Responsive mobile-first landing page using html, css and JS

Adeola Bamigboyeβ€’ 280

@deeola

Desktop design screenshot for the Blogr landing page coding challenge

This is a solution for...

  • HTML
  • CSS
  • JS
2junior
View challenge

Design comparison


SolutionDesign

Solution retrospective


Hello FrontenedMentor Community,

This is my first landing major design and i would love an imput and suggestion. I'm a bit worried about the breaking points and the overall layout of the design.

Community feedback

P
Daveβ€’ 5,245

@dwhenson

Posted

hi @clazikar - good work on your first major design. πŸ™Œ I have to say you've picked a tricky one to start with! I've done a few easier ones and am working may way up to this one so I was interested to see you approached things. πŸ‘€

I can see a few areas you might like to have another look at, mostly in the top tricky section as it seems you've done really well on the site after that.
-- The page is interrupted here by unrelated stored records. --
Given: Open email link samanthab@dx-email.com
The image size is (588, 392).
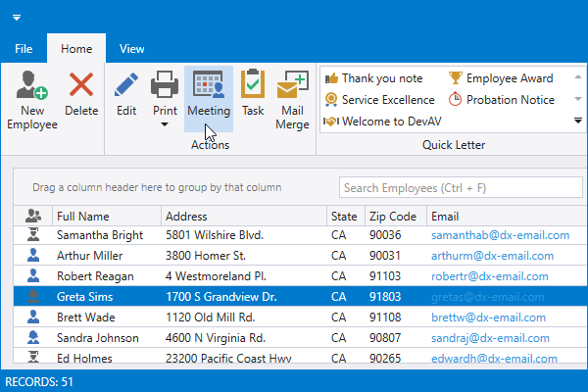Looking at the screenshot, I should 500,235.
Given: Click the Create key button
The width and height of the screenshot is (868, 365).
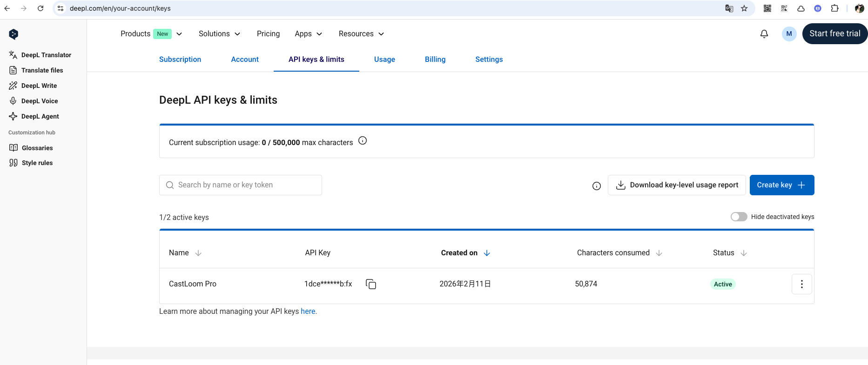Looking at the screenshot, I should coord(781,185).
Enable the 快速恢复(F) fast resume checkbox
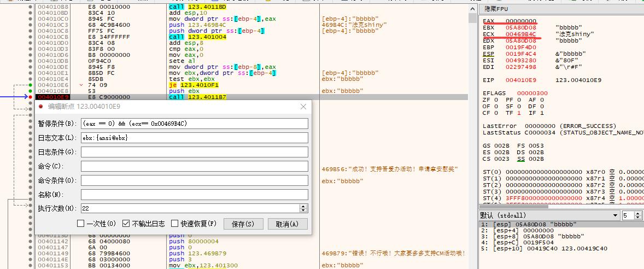This screenshot has width=644, height=269. pyautogui.click(x=175, y=224)
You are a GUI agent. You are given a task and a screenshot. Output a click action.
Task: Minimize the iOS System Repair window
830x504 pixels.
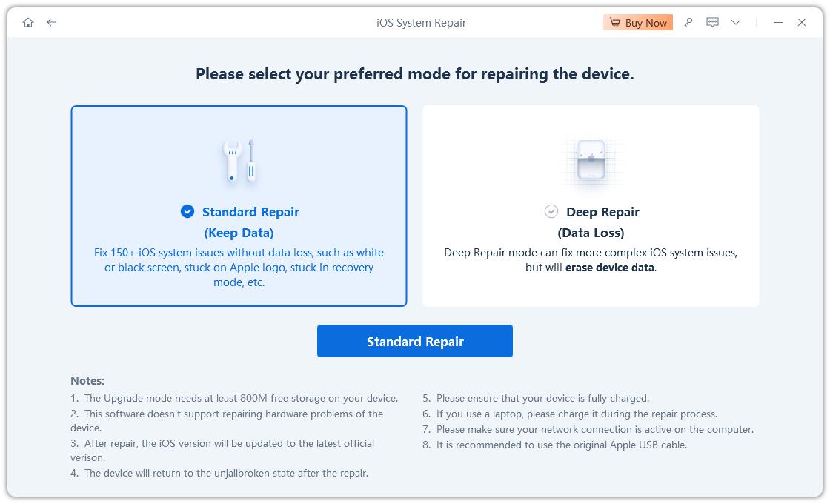tap(778, 23)
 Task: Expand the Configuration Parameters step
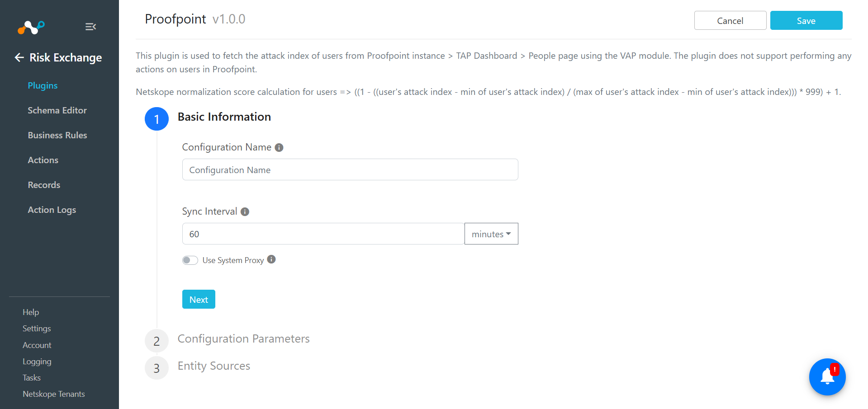[243, 339]
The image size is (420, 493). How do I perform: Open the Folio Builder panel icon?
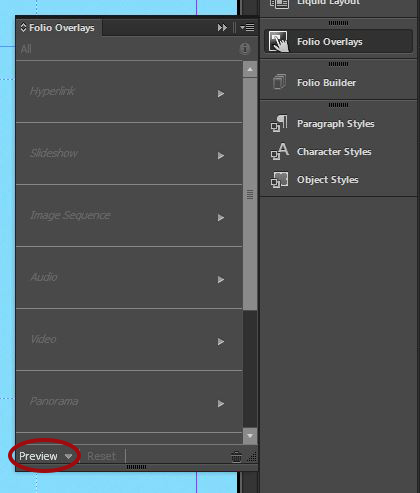coord(279,82)

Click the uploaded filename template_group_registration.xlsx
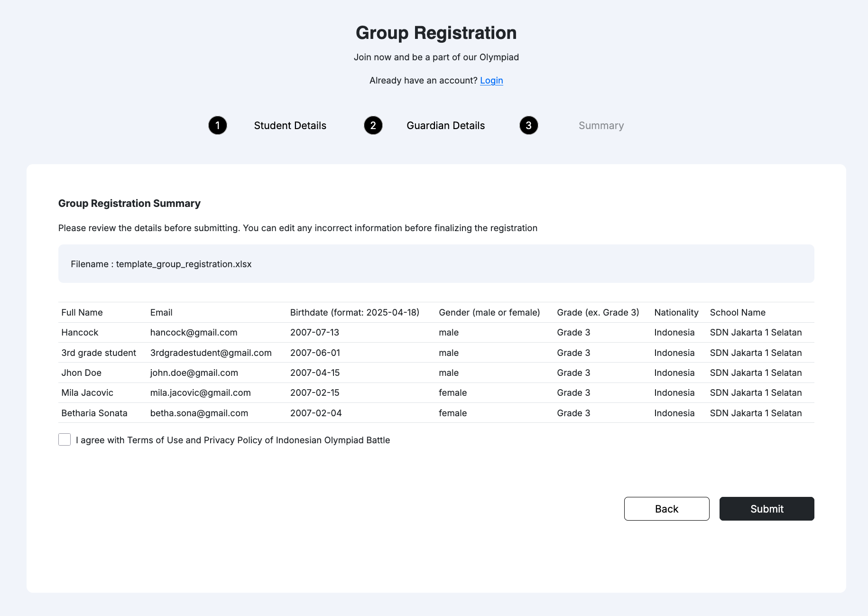184,264
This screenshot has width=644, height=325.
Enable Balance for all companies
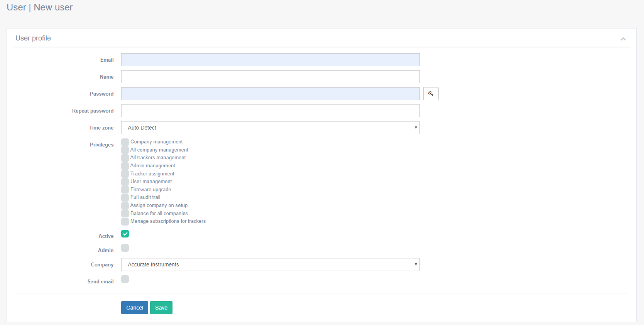pos(125,214)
  1. The header looks very large when I open things - I'm not sure you need the max-height: 95vh setting? Things look a bit better when I remove it. At least at the larger screen sizes - I tend to use some padding to increase the size on these types of headers.

  2. I would suggest that the hamburger menus be button elements rather than divs as they activate a change on the page. I also saw that the elements don't disappear at larger screen sizes, which they probably should as it's a bit confusing for users if they remain there with the entire menu showing as well.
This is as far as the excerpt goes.